This is testosterone television, so it’s no surprise that one of the world’s biggest advertisers chose the Super Bowl to launch a new matrix for advertising to men. Unilever has just lifted the wraps on a male grooming range. Now (once you’ve dismissed horses and poodles) grooming will probably conjure thoughts of gauche geeks drenched in cheap girl-bait, peck-pumped sports jocks in sweaty changing rooms or too-beautiful models with hairless torsos and curled lips. Like most other advertising, we have a narrow band of stereotypes to draw on when it comes to selling male toiletries.

Which is why Unilever is trying something different. Its new line is an extension of the Dove brand, called Dove Men + Care, and the ads are hoping to do for the portrayal of men in media and advertising a little bit of what Dove did for images of women. Or at least raise the debate.

You see, the Dove brand was built on the Campaign for Real Beauty idea. You might remember the iconic posters: ordinary women in their underwear. All shapes and sizes. Nothing unacceptably wobbly or droopy or pock-marked, but far from beauty ad norm. And the noise the campaign generated was enormous. It sold plenty of soaps and moisturisers too.

So now it’s the blokes’ turn. According to Matt Close, marketing director for home and personal care at Unilever in the UK, three-quarters of men find it difficult to identify with the men they see in advertising and feel stereotyped and misrepresented; only 3 per cent strongly agree that they are realistically portrayed.

Close says men over 35 – the target market for the new Dove line – are generally very comfortable with who they are and where they’re at in their lives and don’t relate to the heavy emphasis on power, celebrity and striving for achievement that they’re constantly being bombarded with in ads.

So the Dove Men + Care ads by Ogilvy, which are coming to a TV screen near you in the UK very soon, star real men (and women). Oh, and that’s real men, by the way, not reeeal men. And they have a little fun with the midlife male condition. The ad features a song, to the tune of Rossini’s “William Tell Overture” (or The Lone Ranger theme, depending on your cultural predilections). “You’ve reached a stage where you feel at ease. You’ve come this far and it wasn’t a breeze.

“You can take on anything, of course you can! Because you’re a MAN!”

It’s not a great ad. You can hear the brief in every scene. Not for a UK audience, anyway. It’s a little too multinational, too saccharine. It lacks the simple clarity of the Dove posters for women, though maybe that task will be left to other media. And the thing is, men simply don’t have such a problem with the way they’re already portrayed in advertising as women do. They might not relate to it very well, but they’re not disturbed by it. They don’t feel that how they look is really so important. Even Unilever’s own research found that only 1 per cent of men think their physique is their most attractive quality (sense of humour and personality are way out in front). See. Guys aren’t so hung up on whether they’ve got a bump-free bum or pert pecks.

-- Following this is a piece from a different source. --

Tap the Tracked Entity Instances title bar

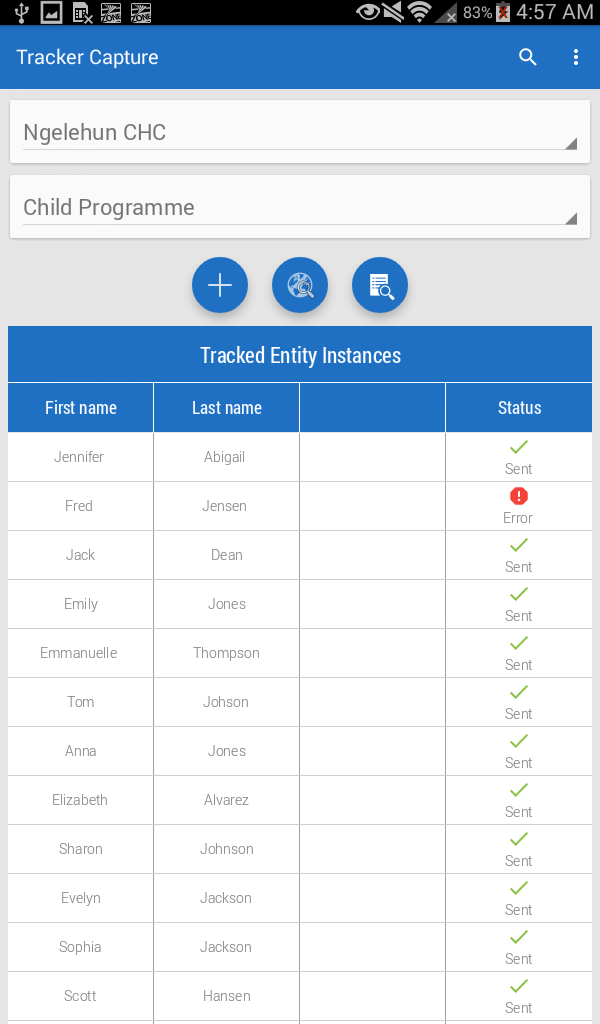coord(300,355)
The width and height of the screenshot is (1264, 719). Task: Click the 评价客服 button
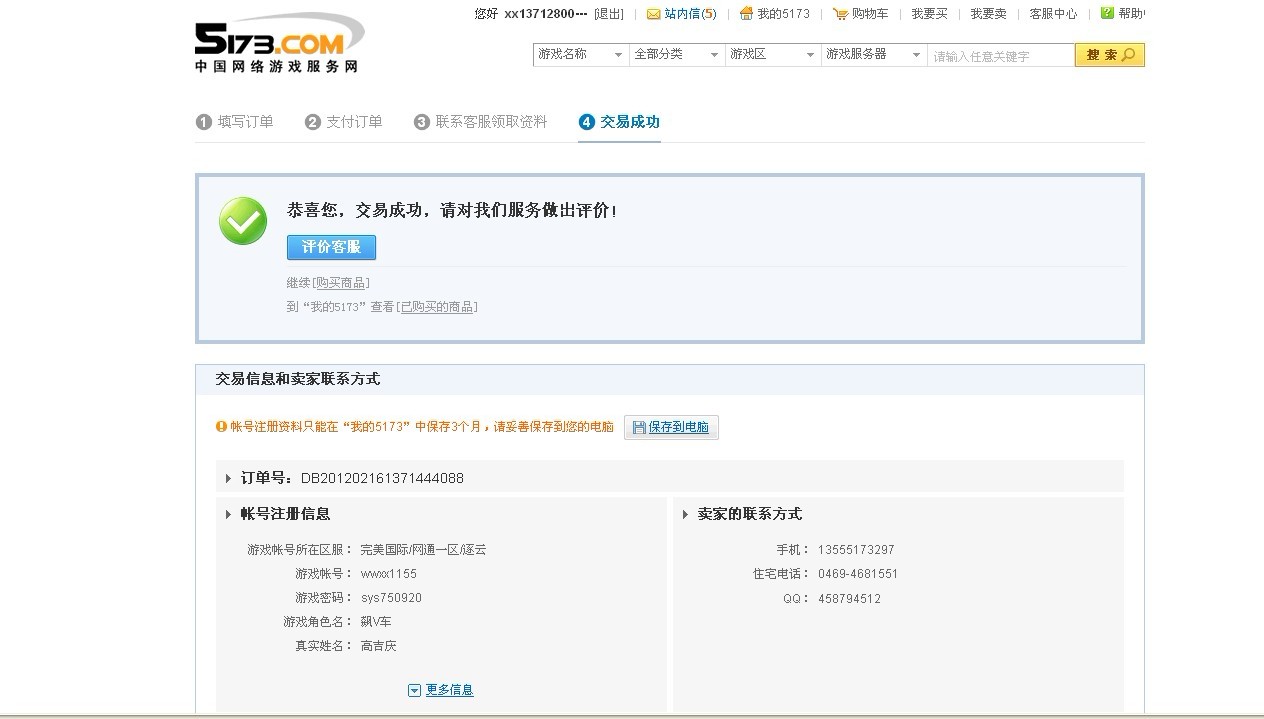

But Unilever’s ad could be the start of something, the start of a more interesting and engaging way of telling men that they don’t have to be 16 and desperate for sex, or a buffed model or a sporting titan to want to smell better than a stale samosa. They can just be themselves. That’s OK. 100 million Americans might just be starting to agree.

Best in show: Mr Brain’s Faggots (Quiet Storm)

Mr Brain’s Faggots understands British men. I know that because I’ve just seen their new TV commercial by Quiet Storm. Unlikely as it sounds, it’s really rather good.

Admittedly, it’s easier to sell normal blokes processed meat and ready meals than it is to sell them something that makes them smell nice and makes their skin soft.

But this nails the hungry man moment wonderfully. Our man in this ad is a hero. He’s a hero because he’s nailed down that loose bit of carpet on the stairs. His kids are in awe. His wife adores him. And he’s rewarded for his manly efforts with faggots for tea. Lovely.